Blood Prophecy

CHAPTER 37



Solange


I was floating over the battle, pale and transparent as mist.

For a long, sickening, horrifying moment, I thought I was back in Viola’s spirit castle.

“No,” I said, frantically. “Absolutely not.”

I had to get out of here. I couldn’t be trapped like this again, not now, while I could see my family below fighting for their lives. They glowed faintly blue. I shook my head, as if that would make everything normal again.

“I really can’t be crazy right now,” I moaned out loud.

“Merde, Solange, what are you doing here?”

Isabeau’s voice startled me so thoroughly I hollered, and jerked back violently, spinning like cotton candy at a carnival booth. I came to a dizzying stop while Isabeau floated next to me, frowning delicately.

I flapped my hands at her. “Help me!”

Her eyes were fierce as wolf’s eyes. “Where is your body, Solange?”

“Kieran and I were on one of the platforms,” I said, trying to remember. I squinted at the strange, black-and-white, overexposed photograph of the camp below us. People and vampires glowed like superimposed colorful fireflies. “There!” I pointed, trying to see through the leaves. I could just make out the gold flare of Kieran’s aura outlining his body as he stood over me, where I was sprawled unconscious at his feet.

“I have got to stop doing that,” I muttered.

“Bien.” Isabeau looked relieved. “But this is still most unusual. The energy I put into your spirit cord when you were trapped in the castle must still be linking us.” She looked briefly curious. “You and Logan are both naturals at dreamwalking.”

“That’s great,” I said evenly, trying not to panic. “What the hell is dreamwalking? And how do I stop?”

“Just recline into your body as if it were a bed.”

I couldn’t quite get the hang of it. I drifted up a few more feet before Isabeau told me to stare at my body and think of heavy things like ship anchors and mountains. Then she shoved me. The feel of her ghostly hand touching my ghostly shoulder was cold and unpleasant and strangely jelly-like.

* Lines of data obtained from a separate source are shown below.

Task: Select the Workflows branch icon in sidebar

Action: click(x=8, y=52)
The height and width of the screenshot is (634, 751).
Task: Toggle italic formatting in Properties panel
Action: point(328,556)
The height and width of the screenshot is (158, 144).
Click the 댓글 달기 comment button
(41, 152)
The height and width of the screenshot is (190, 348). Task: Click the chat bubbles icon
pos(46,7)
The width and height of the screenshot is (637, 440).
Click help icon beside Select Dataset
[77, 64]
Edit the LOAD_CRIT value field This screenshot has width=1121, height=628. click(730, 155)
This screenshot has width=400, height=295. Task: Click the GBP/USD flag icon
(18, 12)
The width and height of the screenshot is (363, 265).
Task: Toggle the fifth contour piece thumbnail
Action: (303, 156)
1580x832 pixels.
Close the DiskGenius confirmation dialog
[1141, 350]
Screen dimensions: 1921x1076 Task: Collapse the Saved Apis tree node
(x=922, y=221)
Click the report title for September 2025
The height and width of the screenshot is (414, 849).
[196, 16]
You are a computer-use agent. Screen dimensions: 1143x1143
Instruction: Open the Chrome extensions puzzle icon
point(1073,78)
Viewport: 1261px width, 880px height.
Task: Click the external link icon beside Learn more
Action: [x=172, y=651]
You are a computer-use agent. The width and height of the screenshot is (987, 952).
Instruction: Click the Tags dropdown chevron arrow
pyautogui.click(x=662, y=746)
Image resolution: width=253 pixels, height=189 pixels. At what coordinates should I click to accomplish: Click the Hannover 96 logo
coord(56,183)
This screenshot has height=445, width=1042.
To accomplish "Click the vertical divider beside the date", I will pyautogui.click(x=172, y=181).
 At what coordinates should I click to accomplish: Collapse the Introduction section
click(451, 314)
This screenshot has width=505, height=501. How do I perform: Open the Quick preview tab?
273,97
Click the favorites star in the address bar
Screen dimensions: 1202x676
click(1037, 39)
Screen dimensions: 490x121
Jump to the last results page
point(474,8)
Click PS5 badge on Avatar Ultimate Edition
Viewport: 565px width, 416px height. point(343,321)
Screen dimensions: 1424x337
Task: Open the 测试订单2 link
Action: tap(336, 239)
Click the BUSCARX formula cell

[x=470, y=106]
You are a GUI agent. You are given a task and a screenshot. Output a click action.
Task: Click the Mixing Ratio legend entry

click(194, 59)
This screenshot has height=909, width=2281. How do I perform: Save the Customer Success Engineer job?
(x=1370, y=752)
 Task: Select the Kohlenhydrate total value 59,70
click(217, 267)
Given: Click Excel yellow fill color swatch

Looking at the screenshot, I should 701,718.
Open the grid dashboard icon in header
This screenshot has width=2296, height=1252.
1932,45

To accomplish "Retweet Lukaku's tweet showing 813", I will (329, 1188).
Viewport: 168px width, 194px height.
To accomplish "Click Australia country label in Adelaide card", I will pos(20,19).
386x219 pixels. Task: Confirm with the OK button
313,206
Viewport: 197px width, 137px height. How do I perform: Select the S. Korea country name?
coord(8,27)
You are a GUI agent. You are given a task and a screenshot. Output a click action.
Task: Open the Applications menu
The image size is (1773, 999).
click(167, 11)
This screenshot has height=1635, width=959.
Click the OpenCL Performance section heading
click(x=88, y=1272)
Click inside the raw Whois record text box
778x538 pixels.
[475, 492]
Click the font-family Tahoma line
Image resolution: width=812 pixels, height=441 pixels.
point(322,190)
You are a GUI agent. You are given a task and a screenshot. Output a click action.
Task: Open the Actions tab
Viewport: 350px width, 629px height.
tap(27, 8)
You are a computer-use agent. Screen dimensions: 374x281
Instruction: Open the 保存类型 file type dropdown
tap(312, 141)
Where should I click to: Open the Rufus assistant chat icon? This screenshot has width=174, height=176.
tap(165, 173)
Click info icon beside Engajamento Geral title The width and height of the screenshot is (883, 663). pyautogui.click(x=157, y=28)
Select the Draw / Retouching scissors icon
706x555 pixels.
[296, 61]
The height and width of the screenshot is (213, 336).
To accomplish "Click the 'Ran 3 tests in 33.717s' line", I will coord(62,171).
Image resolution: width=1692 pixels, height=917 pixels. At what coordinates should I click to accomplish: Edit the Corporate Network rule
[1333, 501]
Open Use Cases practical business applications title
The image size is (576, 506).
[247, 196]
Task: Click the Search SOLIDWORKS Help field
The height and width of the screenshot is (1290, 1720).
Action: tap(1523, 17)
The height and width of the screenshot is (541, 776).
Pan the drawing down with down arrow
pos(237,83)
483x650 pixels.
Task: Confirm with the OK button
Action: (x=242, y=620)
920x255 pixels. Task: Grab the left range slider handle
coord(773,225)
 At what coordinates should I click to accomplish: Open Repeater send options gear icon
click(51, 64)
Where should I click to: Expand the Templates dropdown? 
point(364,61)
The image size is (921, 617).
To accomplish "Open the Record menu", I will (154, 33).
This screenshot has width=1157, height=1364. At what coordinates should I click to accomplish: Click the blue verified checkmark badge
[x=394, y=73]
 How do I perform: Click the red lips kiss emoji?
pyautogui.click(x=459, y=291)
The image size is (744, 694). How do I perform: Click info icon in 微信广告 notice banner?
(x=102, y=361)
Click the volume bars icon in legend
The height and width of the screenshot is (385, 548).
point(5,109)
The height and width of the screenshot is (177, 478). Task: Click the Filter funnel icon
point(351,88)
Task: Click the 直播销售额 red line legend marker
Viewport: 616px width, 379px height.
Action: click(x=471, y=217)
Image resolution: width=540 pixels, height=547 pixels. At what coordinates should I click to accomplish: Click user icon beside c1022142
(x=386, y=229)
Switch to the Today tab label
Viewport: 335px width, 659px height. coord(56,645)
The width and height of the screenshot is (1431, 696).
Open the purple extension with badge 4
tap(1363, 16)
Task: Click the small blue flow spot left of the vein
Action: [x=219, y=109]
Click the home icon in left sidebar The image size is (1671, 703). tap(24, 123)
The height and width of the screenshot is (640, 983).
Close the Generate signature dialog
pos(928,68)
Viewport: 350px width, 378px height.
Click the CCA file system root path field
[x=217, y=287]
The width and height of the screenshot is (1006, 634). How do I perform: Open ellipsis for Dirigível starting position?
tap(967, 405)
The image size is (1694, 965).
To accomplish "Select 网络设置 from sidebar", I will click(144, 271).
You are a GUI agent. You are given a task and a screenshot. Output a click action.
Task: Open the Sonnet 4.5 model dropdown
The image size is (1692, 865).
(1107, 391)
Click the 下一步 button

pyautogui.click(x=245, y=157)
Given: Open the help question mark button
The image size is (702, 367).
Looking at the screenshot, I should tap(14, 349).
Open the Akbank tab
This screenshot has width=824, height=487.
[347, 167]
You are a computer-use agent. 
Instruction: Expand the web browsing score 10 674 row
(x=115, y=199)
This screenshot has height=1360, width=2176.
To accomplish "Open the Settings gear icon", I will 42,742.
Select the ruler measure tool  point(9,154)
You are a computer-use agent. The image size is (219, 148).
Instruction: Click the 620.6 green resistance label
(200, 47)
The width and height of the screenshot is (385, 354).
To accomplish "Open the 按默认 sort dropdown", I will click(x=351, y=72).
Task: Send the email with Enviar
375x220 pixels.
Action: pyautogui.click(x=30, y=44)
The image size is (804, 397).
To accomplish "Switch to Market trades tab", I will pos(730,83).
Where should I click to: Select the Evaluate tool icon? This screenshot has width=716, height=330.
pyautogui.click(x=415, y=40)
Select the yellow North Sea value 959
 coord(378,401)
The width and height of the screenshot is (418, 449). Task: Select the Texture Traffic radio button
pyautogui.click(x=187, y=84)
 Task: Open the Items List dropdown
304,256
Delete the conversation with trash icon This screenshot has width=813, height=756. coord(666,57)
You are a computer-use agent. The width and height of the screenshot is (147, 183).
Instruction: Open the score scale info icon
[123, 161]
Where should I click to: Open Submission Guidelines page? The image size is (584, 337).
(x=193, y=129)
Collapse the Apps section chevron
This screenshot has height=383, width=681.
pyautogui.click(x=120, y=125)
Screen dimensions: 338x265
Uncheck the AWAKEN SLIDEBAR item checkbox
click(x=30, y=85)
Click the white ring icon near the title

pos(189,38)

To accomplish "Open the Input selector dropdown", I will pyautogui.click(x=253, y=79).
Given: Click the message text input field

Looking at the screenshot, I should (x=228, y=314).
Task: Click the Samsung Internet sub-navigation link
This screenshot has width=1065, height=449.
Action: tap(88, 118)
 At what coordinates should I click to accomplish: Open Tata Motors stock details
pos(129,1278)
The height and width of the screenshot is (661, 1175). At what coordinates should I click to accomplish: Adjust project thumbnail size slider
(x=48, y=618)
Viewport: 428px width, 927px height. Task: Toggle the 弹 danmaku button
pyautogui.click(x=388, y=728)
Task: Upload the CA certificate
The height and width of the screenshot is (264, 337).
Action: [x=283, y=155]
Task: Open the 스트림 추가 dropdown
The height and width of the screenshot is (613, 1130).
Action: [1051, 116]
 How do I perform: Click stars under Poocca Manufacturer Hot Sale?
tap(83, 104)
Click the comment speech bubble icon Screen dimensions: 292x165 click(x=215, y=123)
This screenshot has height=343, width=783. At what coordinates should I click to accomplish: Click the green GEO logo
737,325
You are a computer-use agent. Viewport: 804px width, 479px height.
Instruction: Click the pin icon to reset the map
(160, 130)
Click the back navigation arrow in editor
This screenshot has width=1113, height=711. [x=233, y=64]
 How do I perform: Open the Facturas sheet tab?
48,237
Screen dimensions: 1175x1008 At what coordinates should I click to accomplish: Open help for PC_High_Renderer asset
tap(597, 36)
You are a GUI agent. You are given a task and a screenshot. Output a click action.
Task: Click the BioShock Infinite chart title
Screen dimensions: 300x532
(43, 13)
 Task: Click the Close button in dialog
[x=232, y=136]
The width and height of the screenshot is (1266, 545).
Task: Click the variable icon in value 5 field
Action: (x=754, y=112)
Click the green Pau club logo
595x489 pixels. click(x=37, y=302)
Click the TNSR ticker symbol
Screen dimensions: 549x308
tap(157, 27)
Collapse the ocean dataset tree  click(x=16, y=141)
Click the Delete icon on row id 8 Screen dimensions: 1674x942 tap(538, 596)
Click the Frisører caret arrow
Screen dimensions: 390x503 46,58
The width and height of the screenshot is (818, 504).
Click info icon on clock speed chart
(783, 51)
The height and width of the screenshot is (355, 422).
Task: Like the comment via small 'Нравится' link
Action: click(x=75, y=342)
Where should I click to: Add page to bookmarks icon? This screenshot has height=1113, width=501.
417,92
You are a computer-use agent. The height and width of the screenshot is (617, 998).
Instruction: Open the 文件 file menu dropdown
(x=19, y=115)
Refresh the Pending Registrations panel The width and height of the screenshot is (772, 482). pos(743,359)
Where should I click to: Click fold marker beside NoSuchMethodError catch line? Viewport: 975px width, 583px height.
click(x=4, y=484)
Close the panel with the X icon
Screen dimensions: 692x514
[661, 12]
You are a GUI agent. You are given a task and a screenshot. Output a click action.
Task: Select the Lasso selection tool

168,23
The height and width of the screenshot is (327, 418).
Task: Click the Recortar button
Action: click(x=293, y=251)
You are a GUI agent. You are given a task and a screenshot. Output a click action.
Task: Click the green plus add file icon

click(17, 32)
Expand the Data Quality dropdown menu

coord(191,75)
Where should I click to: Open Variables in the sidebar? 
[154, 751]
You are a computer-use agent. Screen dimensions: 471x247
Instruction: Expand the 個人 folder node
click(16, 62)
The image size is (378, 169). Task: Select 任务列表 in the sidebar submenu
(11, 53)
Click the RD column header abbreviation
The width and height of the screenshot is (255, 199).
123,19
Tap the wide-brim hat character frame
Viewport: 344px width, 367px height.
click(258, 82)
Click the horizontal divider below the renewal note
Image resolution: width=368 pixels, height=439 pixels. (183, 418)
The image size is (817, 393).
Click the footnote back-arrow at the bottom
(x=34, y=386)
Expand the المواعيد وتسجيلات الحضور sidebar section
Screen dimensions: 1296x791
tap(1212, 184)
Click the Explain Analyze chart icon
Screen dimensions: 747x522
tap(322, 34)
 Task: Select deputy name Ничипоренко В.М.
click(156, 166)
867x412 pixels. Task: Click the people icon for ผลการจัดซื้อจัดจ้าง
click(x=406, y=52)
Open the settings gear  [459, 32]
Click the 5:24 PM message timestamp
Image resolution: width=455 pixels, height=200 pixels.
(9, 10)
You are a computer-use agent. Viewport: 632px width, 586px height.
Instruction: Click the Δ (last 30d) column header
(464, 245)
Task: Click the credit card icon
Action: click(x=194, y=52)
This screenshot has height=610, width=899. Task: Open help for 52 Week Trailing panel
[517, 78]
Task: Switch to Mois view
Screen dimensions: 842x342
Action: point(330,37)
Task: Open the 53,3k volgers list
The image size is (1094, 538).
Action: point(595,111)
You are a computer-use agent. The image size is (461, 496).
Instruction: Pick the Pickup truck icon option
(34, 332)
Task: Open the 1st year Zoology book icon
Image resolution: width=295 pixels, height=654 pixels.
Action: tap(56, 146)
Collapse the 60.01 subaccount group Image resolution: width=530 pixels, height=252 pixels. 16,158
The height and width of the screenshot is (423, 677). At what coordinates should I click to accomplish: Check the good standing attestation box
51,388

I reached the top branches of the tree when she yanked me back up. I shivered, cold to my bones.

“Non,” she said sharply, changing her mind. “I am sensing too much strange magic around us. Stay close.” She lifted one of the amulets around her neck. It was round and metallic, the kind people keep perfume in. The same kind I’d kept Madame Veronique’s blood in on a chain around my neck before my birthday. She pulled a long thin thread of white glittering light out of it and looped it around our wrists, where she’d tied the ribbon while she exorcised me. “I cannot wait. The spell must be done now. You will have to come with me.”

“Are you calling up that mystical fog you used the night Mom killed Montmartre and Magda killed Greyhaven?”

She shook her head. “It would only put your humans at a disadvantage.”

Molten silver dripped from tree branches around us, gathering in puddles in the snow. “What is that?” I asked.

“Blood,” Isabeau replied.

Suddenly it was easy to feel the violence below seep into the air, making my spirit vision murky. I shuddered.

“Isabeau.”

I heard Logan’s voice clearly, even though he was whispering in Isabeau’s ear. “Hope is hiding in a pile of boulders southwest of the camp entrance.”

We drifted farther away from the safety of my body, searching through the auras. The boulders glowed with a yellowish-green light.

“Hope,” Isabeau said, sounding satisfied. There were six or seven guards around her position but they couldn’t see us.

Someone else did.

Something magical focused onto Isabeau. The feel of it bled off her onto me, like poisoned molasses, sticky and toxic.

“The Host,” she said darkly, clenching her jaw as she worked to repel it. The magic she was fighting prickled uncomfortably through me, but it wasn’t having the same effect on me as it clearly had on her. She went particularly pale, as if she were made entirely of silver and shadows. She was in pain.

Montmartre used magic against me in the past, and apparently his men were still using it. They hated me for helping to kill Montmartre. And they hated the Hounds, almost as much as the Hounds hated them. They hated Isabeau most of all, particularly for helping to defeat both Montmartre and his first lieutenant Greyhaven.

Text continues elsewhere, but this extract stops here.